液剤は、特定の目的を満たし得る。液剤の考えられる利点は、製造における容易性及び経済性、並びにエンドユーザのための利便性を含む。長期間の保存の際に、度々、ポリペプチドは溶液中で不安定となる(Manning等(1989),Pham. Res. 6: 903-918)。従って、より長い保存期間を許容するために、乾燥、例えば凍結乾燥等の追加の加工ステップが開発されてきた。凍結乾燥製剤も、特定の利点を有する。凍結乾燥の潜在的な利点は、タンパク質の安定性の改善、並びに輸送及び保存の容易性及び経済性を含む。しかしながら、凍結乾燥された医薬組成物は、エンドユーザのための利便性はより小さいかもしれない。
組成物の基本型(例えば、凍結乾燥型、液体型及び凍結型等)の選択に加えて、タンパク質製剤の最適化は、一般に、タンパク質の安定性を最大にするために、製剤の組成及びそれらそれぞれの濃度を変えることを含む。イオン強度、pH、温度、凍結融解サイクル、せん断力、凍結、乾燥、撹拌及び再構成を含む多様な因子が、タンパク質の安定性に影響し得る。タンパク質の不安定性は、物理的劣化(例えば、変性、凝集若しくは沈殿)又は化学的劣化(例えば、アミド分解、酸化若しくは加水分解)により引き起こされ得る。製剤の組成及び濃度の最適化は、単に実験による研究及び/又は不安定性の原因を解決するための合理的なアプローチに基づく。
液体及び凍結製剤を含む、ポリペプチドを含む医薬組成物の長期保存において、時々、活性ポリペプチドが凝集及び/又は分解のため失われ得る。

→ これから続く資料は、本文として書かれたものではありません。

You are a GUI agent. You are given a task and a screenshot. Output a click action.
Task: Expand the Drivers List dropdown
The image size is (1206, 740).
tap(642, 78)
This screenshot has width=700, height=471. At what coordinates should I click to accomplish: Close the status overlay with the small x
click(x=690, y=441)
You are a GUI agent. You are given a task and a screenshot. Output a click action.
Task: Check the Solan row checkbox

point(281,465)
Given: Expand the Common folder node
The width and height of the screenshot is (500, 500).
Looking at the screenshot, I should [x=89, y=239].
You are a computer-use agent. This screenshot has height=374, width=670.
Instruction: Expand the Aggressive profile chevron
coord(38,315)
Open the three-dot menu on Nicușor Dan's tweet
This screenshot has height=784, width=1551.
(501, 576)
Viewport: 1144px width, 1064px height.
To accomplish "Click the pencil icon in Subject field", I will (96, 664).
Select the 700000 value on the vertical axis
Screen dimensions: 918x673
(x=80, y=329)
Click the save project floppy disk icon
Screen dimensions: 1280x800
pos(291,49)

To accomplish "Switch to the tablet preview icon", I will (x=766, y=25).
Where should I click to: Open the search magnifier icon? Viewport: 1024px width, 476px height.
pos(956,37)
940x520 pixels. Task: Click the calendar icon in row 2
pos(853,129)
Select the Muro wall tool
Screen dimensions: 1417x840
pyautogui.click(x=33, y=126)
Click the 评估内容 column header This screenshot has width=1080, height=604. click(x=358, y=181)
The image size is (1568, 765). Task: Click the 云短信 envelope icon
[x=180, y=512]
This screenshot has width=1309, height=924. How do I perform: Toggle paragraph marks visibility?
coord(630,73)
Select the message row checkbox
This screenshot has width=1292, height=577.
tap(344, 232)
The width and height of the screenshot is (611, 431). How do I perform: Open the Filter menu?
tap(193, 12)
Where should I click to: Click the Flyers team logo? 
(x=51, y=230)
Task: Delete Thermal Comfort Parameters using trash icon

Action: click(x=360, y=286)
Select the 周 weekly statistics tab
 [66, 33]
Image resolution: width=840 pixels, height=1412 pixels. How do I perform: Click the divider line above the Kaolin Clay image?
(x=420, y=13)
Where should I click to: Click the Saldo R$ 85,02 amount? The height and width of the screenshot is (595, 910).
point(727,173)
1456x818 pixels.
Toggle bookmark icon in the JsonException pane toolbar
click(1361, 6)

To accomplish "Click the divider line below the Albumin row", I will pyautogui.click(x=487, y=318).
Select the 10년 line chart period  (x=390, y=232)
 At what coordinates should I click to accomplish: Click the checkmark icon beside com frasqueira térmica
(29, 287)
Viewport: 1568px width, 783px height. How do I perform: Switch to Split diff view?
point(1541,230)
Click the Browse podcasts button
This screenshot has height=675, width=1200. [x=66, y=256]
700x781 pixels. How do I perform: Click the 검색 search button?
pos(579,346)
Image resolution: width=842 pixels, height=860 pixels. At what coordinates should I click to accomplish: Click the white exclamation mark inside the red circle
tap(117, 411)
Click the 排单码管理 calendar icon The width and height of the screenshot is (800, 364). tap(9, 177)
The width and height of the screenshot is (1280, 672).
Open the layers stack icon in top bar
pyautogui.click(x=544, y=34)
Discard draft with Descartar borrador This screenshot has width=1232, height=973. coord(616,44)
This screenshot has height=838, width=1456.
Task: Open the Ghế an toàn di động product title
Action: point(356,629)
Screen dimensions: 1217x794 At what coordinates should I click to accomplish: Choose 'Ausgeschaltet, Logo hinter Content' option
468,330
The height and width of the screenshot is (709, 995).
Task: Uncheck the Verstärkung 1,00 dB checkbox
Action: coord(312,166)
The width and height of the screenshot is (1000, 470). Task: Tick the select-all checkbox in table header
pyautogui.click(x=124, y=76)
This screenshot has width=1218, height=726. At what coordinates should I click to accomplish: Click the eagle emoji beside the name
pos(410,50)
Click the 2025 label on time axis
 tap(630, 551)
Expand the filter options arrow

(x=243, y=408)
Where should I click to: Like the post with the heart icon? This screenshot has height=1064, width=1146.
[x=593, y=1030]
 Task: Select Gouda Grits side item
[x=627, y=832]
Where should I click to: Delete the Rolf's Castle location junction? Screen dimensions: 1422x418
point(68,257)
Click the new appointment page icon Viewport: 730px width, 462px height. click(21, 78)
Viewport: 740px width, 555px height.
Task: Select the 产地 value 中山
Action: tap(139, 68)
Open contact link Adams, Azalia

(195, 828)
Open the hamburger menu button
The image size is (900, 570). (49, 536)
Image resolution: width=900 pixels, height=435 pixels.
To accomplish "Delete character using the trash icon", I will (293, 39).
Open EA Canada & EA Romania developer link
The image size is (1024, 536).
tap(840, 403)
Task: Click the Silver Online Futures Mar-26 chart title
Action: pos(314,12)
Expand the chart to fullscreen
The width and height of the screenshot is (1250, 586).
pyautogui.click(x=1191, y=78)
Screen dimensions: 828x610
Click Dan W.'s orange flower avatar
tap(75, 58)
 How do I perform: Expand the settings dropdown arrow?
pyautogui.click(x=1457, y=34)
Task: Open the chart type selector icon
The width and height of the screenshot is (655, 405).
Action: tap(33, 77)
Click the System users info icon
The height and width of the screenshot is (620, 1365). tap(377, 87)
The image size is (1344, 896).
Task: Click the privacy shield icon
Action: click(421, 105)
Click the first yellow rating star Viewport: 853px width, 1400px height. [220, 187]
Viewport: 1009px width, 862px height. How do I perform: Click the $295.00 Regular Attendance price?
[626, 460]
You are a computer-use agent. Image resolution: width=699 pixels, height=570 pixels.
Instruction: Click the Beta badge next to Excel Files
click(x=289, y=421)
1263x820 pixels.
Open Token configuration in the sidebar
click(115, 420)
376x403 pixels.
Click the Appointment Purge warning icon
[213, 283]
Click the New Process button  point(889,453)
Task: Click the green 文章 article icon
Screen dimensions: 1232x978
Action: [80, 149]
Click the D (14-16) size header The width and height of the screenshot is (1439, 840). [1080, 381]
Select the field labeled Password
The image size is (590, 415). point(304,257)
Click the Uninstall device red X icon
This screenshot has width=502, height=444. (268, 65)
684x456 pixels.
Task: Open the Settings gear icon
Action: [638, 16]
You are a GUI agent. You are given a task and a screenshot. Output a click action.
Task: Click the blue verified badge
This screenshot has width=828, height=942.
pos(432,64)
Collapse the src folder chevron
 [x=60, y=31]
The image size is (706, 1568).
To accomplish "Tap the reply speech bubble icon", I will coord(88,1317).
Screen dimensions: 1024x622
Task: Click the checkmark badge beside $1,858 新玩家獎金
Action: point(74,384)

従って、ポリペプチドの安定性を改善するために一般的に行われることは、製剤に用いられる要素の濃度を変えること、又は製剤の改変のために賦形剤を加えることによる処理がなされ得る(米国特許5,580,856及び6,171,586、並びに米国特許出願 US 2003/0202972及びUS 2003/0180287)。米国特許5,580,856は、再水和の際又は後に乾燥されたタンパク質を安定にするために加えられる天然ポリマー、界面活性剤、硫酸化多糖、タンパク質及び緩衝剤等の物質の基本型の適用である。しかしながら、多くの見解の他に、米国特許5,580,856は、再水和安定剤がそのタンパク質に加えられるべきことを教示していない。従って、熟練した読者が多くの見解に気付かされる一方、彼又は彼女は、彼の/彼女のタンパク質のために米国特許5,580,856に記載された多くの見解のうち最も良い条件を見つけ出さなければならない。米国特許出願US 2003/0202972には、抗Her2抗体の安定な凍結乾燥製剤について記載されており、その安定剤は、糖、トレハロース又は緩衝剤である。これらの安定剤は抗体には有益となり得るが、それらが他のタンパク質に適用できるとは推定できない。米国特許出願US 2003/0180287は、米国特許出願US 2003/0202972と類似しており、それには、イムノグロブリン様タンパク質、すなわちFcドメインを含むタンパク質の安定溶液が記載されている。安定剤には、リン酸ナトリウム、リン酸カリウム、クエン酸ナトリウム若しくはカリウム、マレイン酸、酢酸アンモニウム、Tris緩衝剤、酢酸、ジエタノールアミン、ヒスチジン、リジン、又はシステインが用いられ得る。熟練した特赦により選択され得るこれらの化学的に性質が異なる安定剤のうち、リジンが適当であるとわかった。しかしながら、US 2003/0202972と同じく、特定の安定剤は、特定のタンパク質、その特許出願ではFcドメインを含むタンパク質に適するだけであり、他のタンパク質に適用できるとは推定できない。従って、添加剤の使用が、特定のタンパク質から他の関連が無いタンパク質にまで適用できると推定できない。実際に、添加剤を使用が、良好な条件の保存状態であっても、非活性ポリペプチドを生じ得る。さらに、凍結乾燥の場合、再水和ステップが、例えば凝集又は変性によりポリペプチドの非活性化を引き起こす状態にし得る(Hora等. (1992),Pharm. Res., 9: 33-36; Liu 等. (1991), Biotechnol. Bioeng., 37: 177-184)。実際に、ポリペプチドの凝集は、免疫原性を引き起こし得るので望ましくない。(Cleland等. (1993), Crit. Rev. TherapeuticDrug Carrier Systems, 10: 307-377;及びRobbins等. (1987), Diabetes, 36: 838-845)。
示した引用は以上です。